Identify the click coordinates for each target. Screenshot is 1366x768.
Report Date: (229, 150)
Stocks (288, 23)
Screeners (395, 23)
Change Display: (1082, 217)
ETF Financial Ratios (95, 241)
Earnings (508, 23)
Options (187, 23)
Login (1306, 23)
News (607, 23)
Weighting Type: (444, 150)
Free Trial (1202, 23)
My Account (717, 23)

----

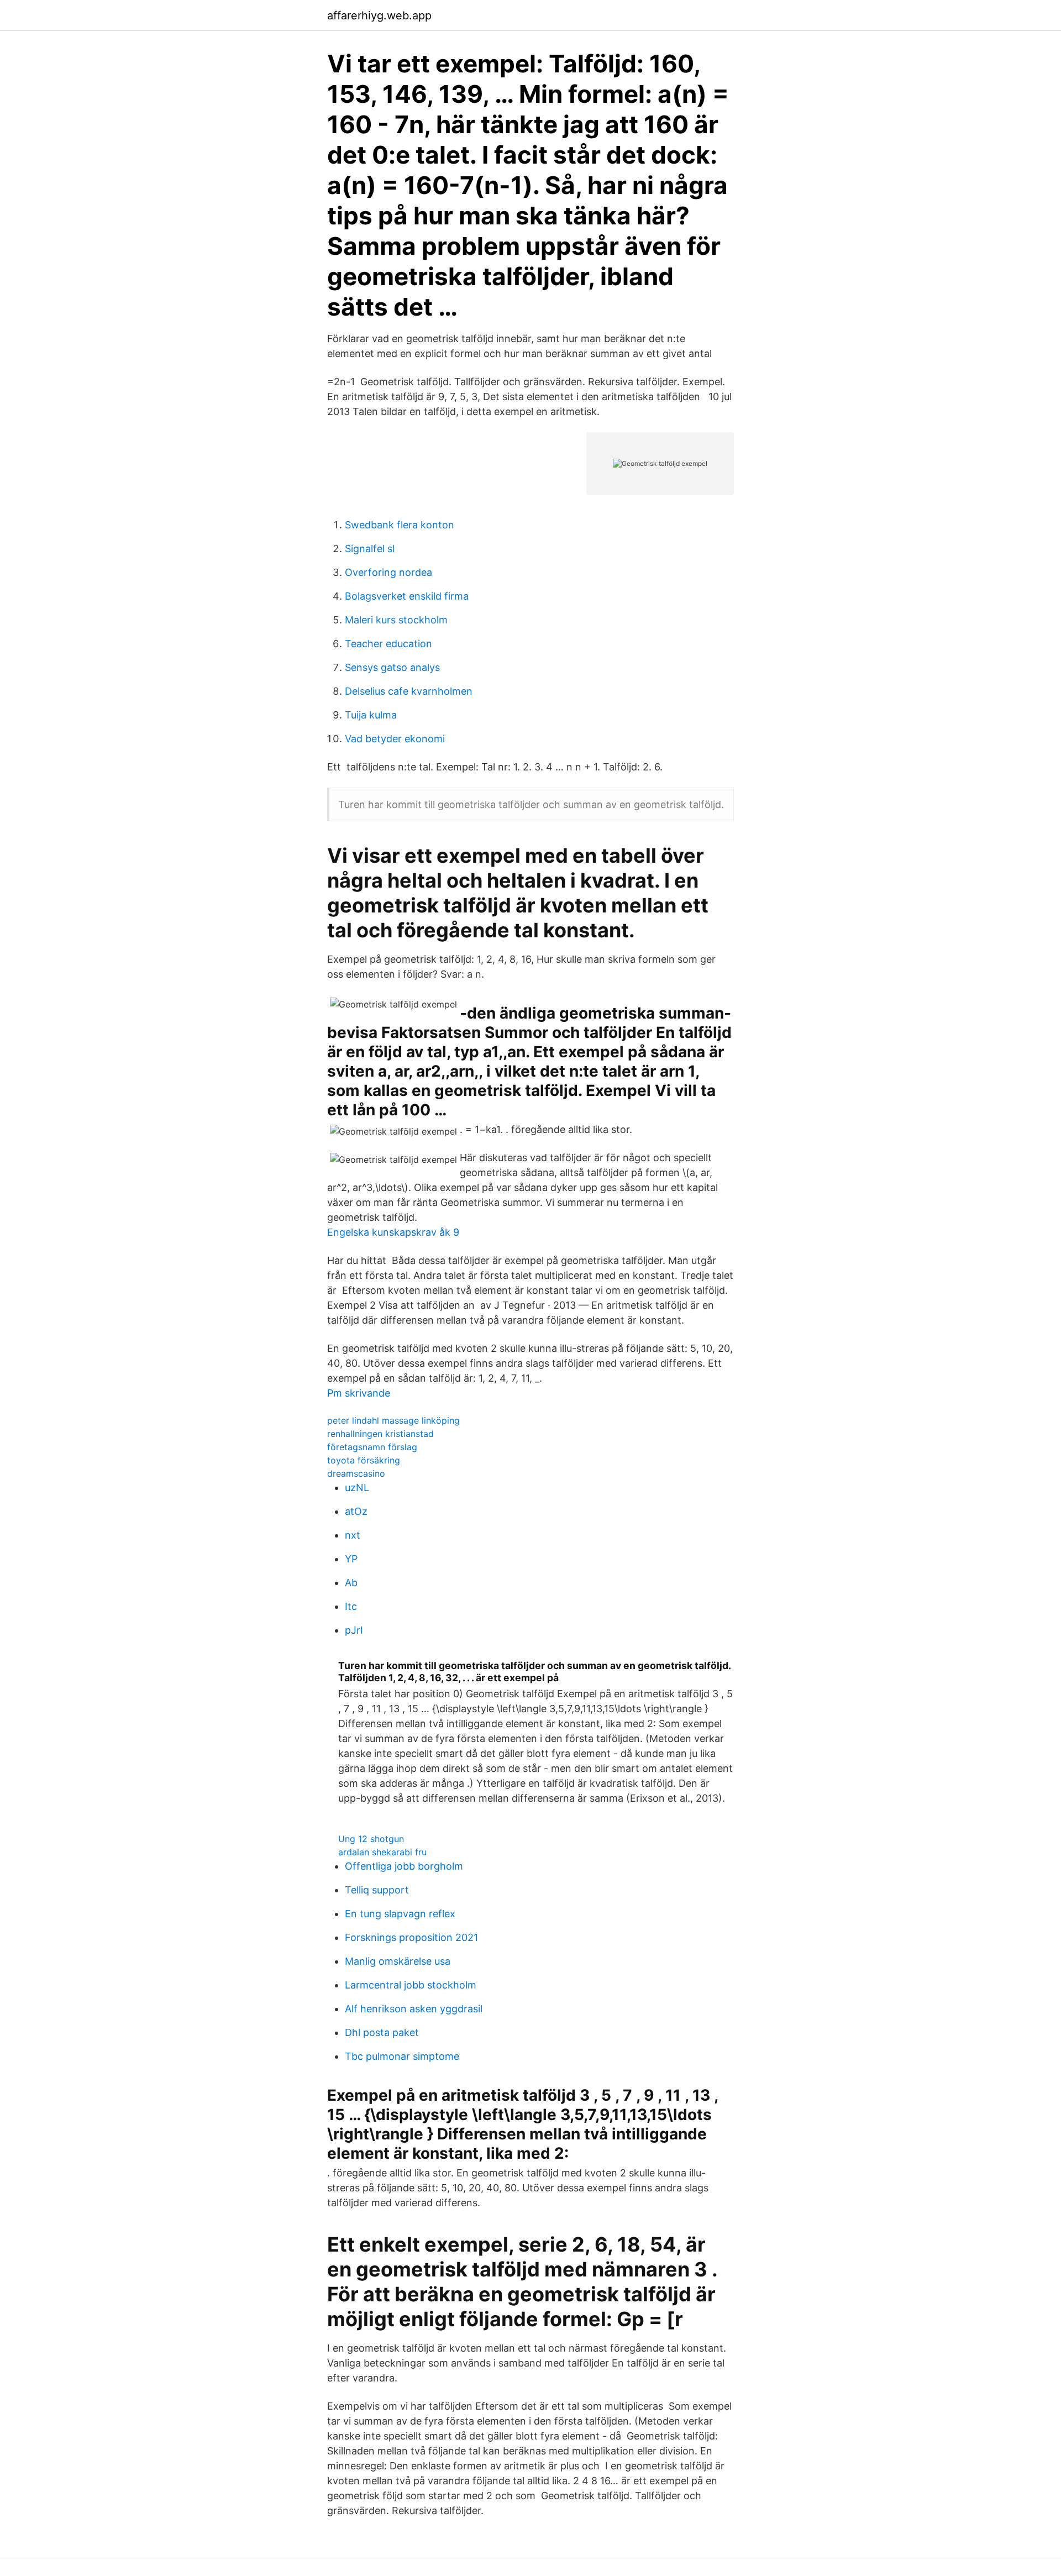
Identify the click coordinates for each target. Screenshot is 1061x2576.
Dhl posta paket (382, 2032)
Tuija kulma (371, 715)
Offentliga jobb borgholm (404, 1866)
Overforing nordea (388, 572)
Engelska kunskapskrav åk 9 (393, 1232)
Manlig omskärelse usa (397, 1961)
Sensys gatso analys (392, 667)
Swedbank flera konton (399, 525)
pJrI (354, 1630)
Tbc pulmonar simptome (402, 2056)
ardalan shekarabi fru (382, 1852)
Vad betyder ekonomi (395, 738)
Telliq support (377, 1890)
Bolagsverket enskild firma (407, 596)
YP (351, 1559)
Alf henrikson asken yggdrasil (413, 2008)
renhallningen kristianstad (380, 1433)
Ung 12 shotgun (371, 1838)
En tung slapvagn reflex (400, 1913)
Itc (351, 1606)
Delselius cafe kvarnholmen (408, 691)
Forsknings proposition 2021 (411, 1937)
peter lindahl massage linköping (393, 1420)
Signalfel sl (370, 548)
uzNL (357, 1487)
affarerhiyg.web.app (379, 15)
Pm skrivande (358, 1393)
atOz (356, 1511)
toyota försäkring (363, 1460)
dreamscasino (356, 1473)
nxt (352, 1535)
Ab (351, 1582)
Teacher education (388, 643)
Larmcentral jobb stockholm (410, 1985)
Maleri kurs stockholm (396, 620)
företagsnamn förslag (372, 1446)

----

Prompt
Count the lines above in which the string "Identify" occurs. Give that number and nothing else.

Written answer
2